• Work to do
Rewrite the data from the line with "Task: Click the 57/1032 character counter" through the end, changing "character counter" to "text counter" and leaving everything else as it is. Leave the pictures out.

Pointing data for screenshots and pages
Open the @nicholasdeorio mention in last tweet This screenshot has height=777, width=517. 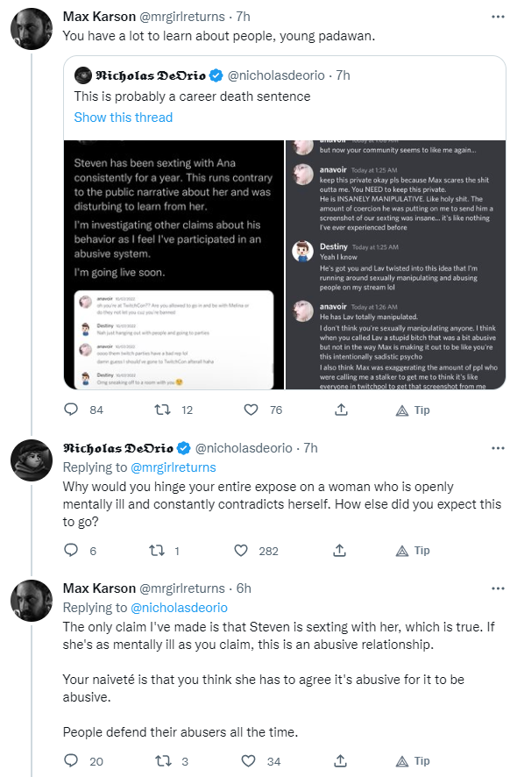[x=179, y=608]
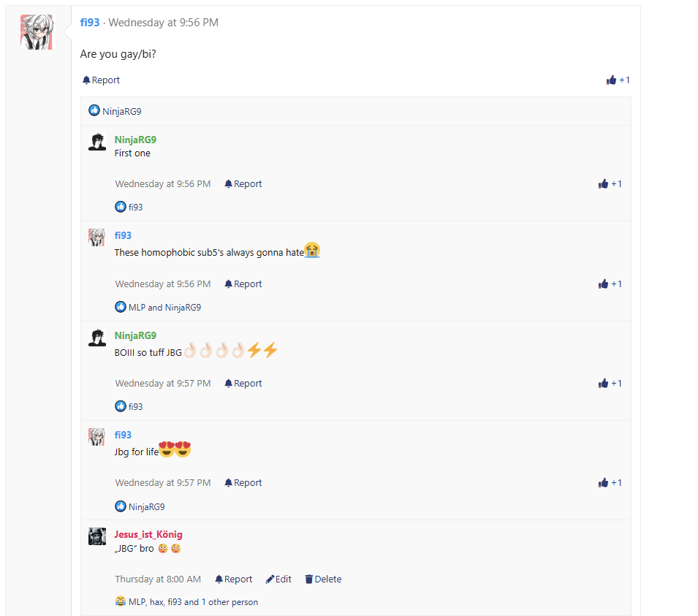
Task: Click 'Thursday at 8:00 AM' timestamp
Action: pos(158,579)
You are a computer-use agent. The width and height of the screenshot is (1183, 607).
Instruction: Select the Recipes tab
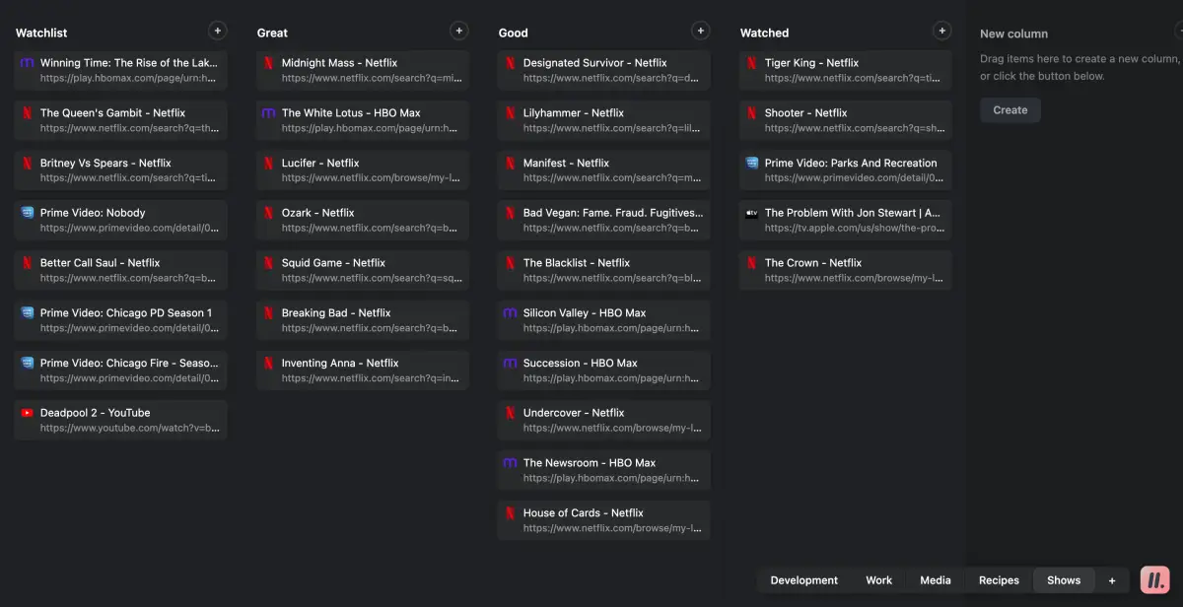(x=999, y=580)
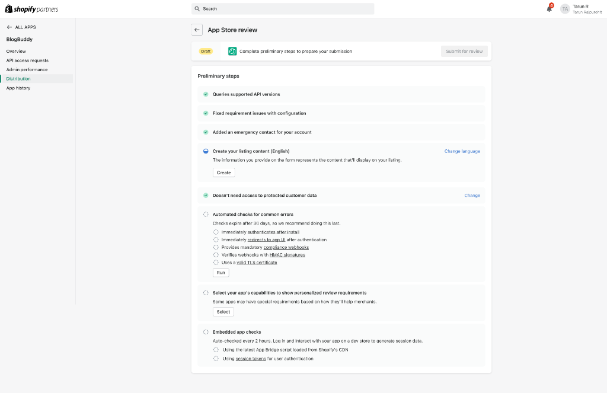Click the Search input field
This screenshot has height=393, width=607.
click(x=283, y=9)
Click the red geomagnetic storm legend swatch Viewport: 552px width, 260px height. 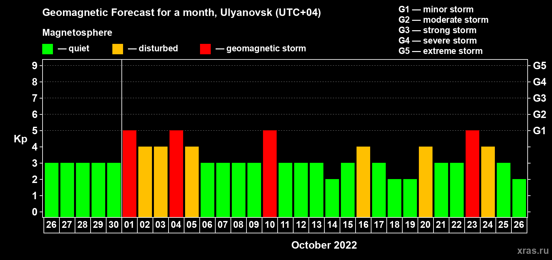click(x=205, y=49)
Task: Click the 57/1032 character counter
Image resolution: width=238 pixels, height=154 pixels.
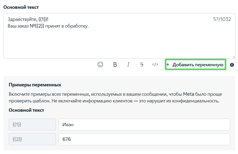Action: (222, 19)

• Full response
Task: Click the 57/1032 text counter
Image resolution: width=238 pixels, height=154 pixels.
Action: (222, 19)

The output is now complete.